Security experts have found nearly a dozen cybersecurity bugs in "more than 7,000" Linksys smart Wi-Fi routers that, if exploited, could allow attackers to overload the device, force a reboot, deny user access, leak sensitive information and change restricted settings.
Cybersecurity researchers from IOActive said in an advisory this week (20 April) the routers "could be easily exploited" to potentially enable hackers to create a network of botnets, in the same fashion as the Mirai DDoS attacks which took down vast swathes of the web last year.

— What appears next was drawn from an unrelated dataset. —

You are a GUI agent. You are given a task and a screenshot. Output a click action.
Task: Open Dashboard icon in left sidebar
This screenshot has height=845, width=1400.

IOActive, which employs researchers known for hacking into a Jeep Cherokee in 2015, informed Linksys of the bugs in January this year and the two companies have been working "closely and cooperatively" ever since to validate and address the issues.
A security advisory has been issued which includes a workaround for customers until final firmware updates are finally posted, which the firm claimed will be published in the "coming weeks".
However, a full time-scale for the final fixes have not yet been disclosed.
The research was authored by IOActive senior security consultant, Tao Sauvage and independent researcher Antide Petit. Their analysis, conducted in 2016, reverse-engineered router firmware and a series conducted penetration tests of the exposed functions.
The pair uncovered 10 vulnerabilities, ranging from low to high risk, present in over 20 router models in production and distributed widely today. An initial search identified more than 7,000 vulnerable devices exposed on the internet at the time of the scan.
The majority of the exposed devices (~69%) are in the USA with the remainder are spread across the world, including Canada (~10%), Hong Kong (~1.8%), Chile (~1.5%), and the Netherlands (~1.4%). Others are Argentina, Russia, Sweden, Norway, China, India, UK and Australia.
"A number of the security flaws we found are associated with authentication, data sanitisation, privilege escalation, and information disclosure," said Sauvage in a statement.
"Additionally, 11% of the active devices exposed were using default credentials, making them particularly susceptible to an attacker easily authenticating and potentially turning the routers into bots, similar to what happened in last year's Mirai [botnet] attacks."
In the case of Mirai, hackers were able to exploit a large amount of unprotected Internet of Things (IoT) devices, including routers and webcams, and use their power to conduct a series of unprecedented distributed-denial-of-service (DDoS) cyberattacks.
Benjamin Samuels, application security engineer at Linksys, said: "Working together with IOActive, we've been able to efficiently put a plan together to address the issues identified and proactively communicate recommendations for keeping customer devices and data secure.
"Security is a high priority and by taking a few simple steps, customers can ensure their devices are more secure while we address the findings. IOActive has been a great partner throughout what's been a textbook example of researcher and vendor working cooperatively."
Linksys provided a list of all affected models. If you own one of these it is advised to follow the workaround provided: EA2700, EA2750, EA3500, EA4500v3, EA6100, EA6200, EA6300, EA6350v2, EA6350v3, EA6400, EA6500, EA6700, EA6900, EA7300, EA7400, EA7500, EA8300, EA8500, EA9200, EA9400, EA9500, WRT1200AC, WRT1900AC, WRT1900ACS, WRT3200ACM.